Chronology of the DWTs:

Plot_bmus_chronology(xs_val, val_bmus, year_val);
_images/05_Model_Validation_19_0.png

The resulting classification can be seen in the PCs space of the predictor index data. The obtained centroids (black dots), span the wide variability of the data.

Plot_scatter_kmeans(xds_kma_ord, val_bmus, xds_kma_ord.cenEOFs.values, figsize=(12,10));
_images/05_Model_Validation_21_0.png

Cluster comparison#

Plot_bmus_comparison_validation_calibration(xs, xds_kma, xs_val, val_bmus, 25, 49);
_images/05_Model_Validation_23_0.png

Predictand computation and plotting#

From the DWT the daily expected mean number of TCs in 8x8º cells in the target area is known for each day and thus maps at different time scales can be computed.

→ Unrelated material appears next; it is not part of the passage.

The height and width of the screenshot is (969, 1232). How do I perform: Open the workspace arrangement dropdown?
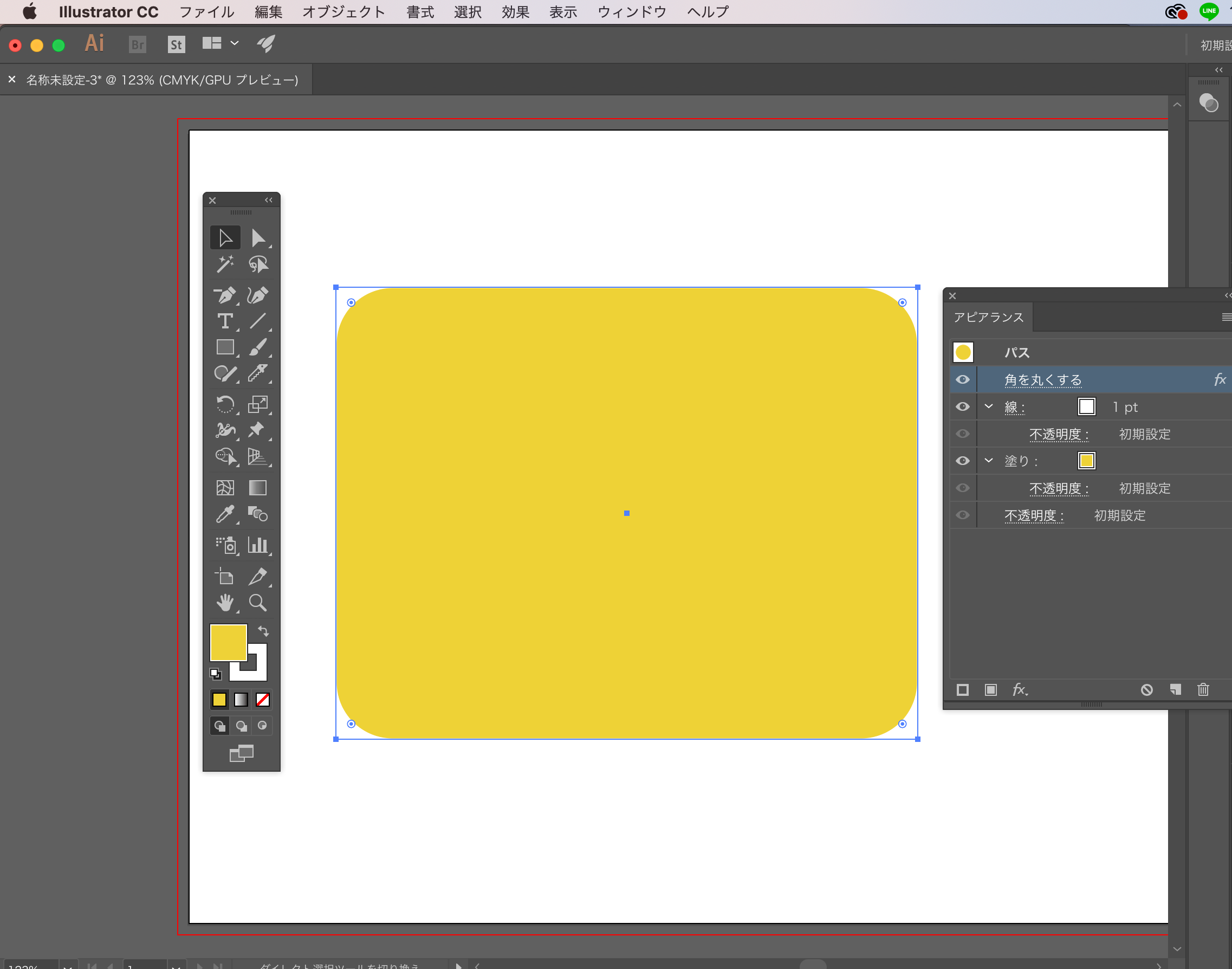pos(234,44)
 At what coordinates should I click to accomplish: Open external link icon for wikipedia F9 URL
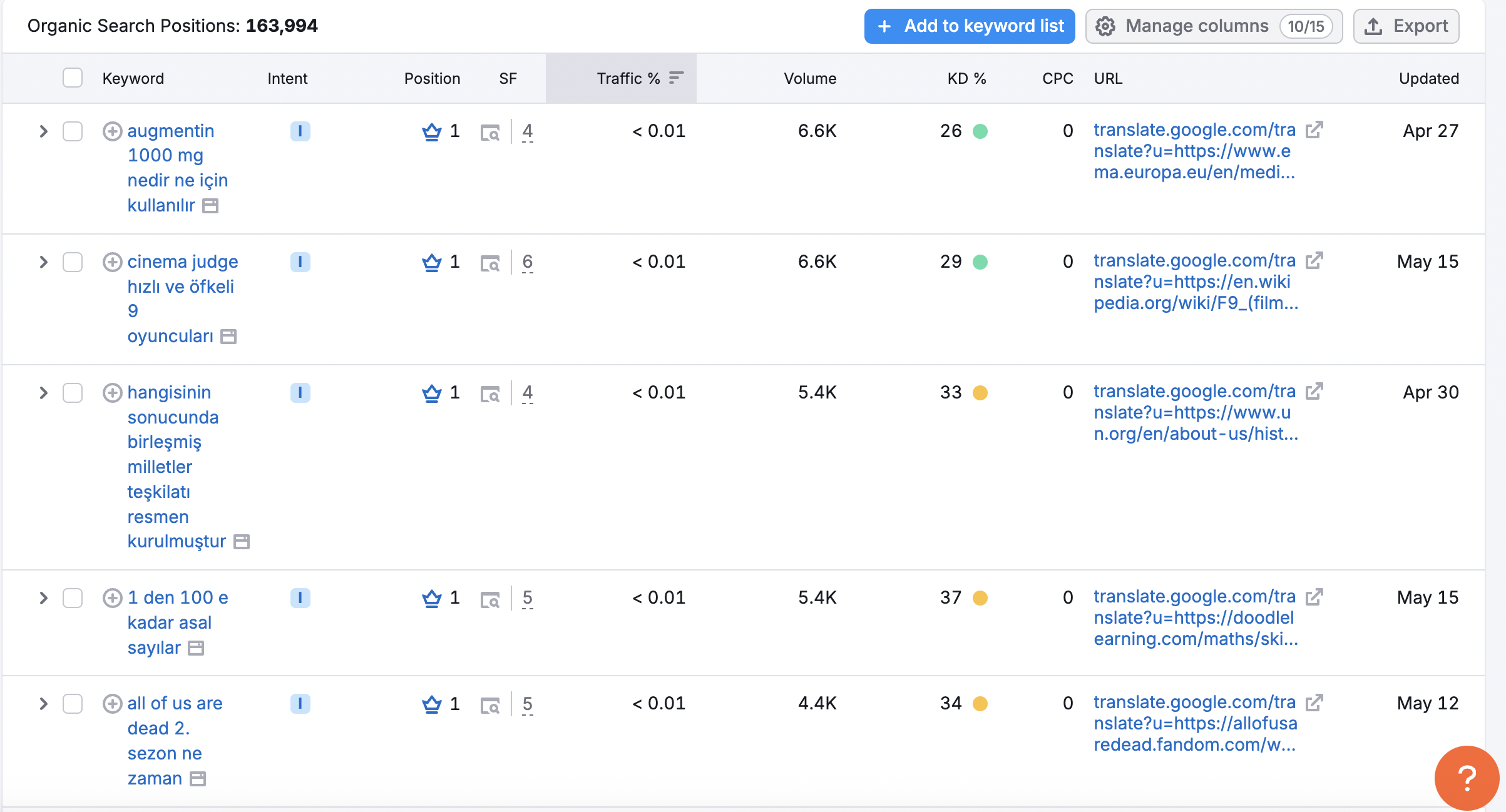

Daily mean expected number of TCs

xds_timeline_val, xs_M_val = ds_monthly_probabilities(
    df_2021, val_bmus, xs_val, 
    xds_count_tcs_8, xds_count_tcs_8_964,
)
print(xds_timeline_val)
<xarray.Dataset>
Dimensions:         (lat: 5, lon: 8, time: 366)
Coordinates:
  * time            (time) datetime64[ns] 2020-01-01 2020-01-02 ... 2020-12-31
  * lat             (lat) int64 -30 -22 -14 -6 2
  * lon             (lon) int64 160 168 176 184 192 200 208 216
Data variables:
    bmus            (time) int64 18 23 23 23 23 23 18 ... 15 23 15 15 15 18 15
    mask_tcs        (time) bool False False False False ... False False False
    id_tcs          (time) object nan nan nan nan nan ... nan nan nan nan nan
    counts_tcs      (time, lat, lon) float64 6.0 3.0 3.0 2.0 ... nan nan nan nan
    counts_tcs_964  (time, lat, lon) float64 1.0 1.0 nan nan ... nan nan nan nan
    probs_tcs       (time, lat, lon) float64 0.01942 0.009709 ... nan nan
    probs_tcs_964   (time, lat, lon) float64 0.003236 0.003236 nan ... nan nan

Monthly aggregated mean expected number of TCs

print(xs_M_val)
<xarray.Dataset>
Dimensions:         (lat: 5, lon: 8, time: 12)
Coordinates:
  * time            (time) datetime64[ns] 2020-01-01 2020-02-01 ... 2020-12-01
  * lat             (lat) int64 -30 -22 -14 -6 2
  * lon             (lon) int64 160 168 176 184 192 200 208 216
Data variables:
    mask_tcs        (time, lat, lon) float64 4.0 4.0 4.0 4.0 ... nan nan nan nan
    counts_tcs      (time, lat, lon) float64 110.0 111.0 82.0 ... nan nan nan
    counts_tcs_964  (time, lat, lon) float64 13.0 45.0 18.0 44.0 ... nan nan nan
    probs_tcs       (time, lat, lon) float64 0.388 0.4207 0.3044 ... nan nan nan
    probs_tcs_964   (time, lat, lon) float64 0.04207 0.1776 0.07361 ... nan nan
Plot_validation_year(df_2021, xs_M_val, xds_timeline_val, 35, lo_area, la_area);
_images/05_Model_Validation_30_0.png

Whole period aggregated mean expected number of TCs

Plot_validation_full_season(df_2021, xs_M_val, xds_timeline_val, 35, lo_area, la_area);
_images/05_Model_Validation_32_0.png
  • The model performs very well when estimating the expected TC activity (number and intensity of TCs), not understimating the threat.

  • In some cells adjacents to the cells including TC tracks it overstimates TC activity.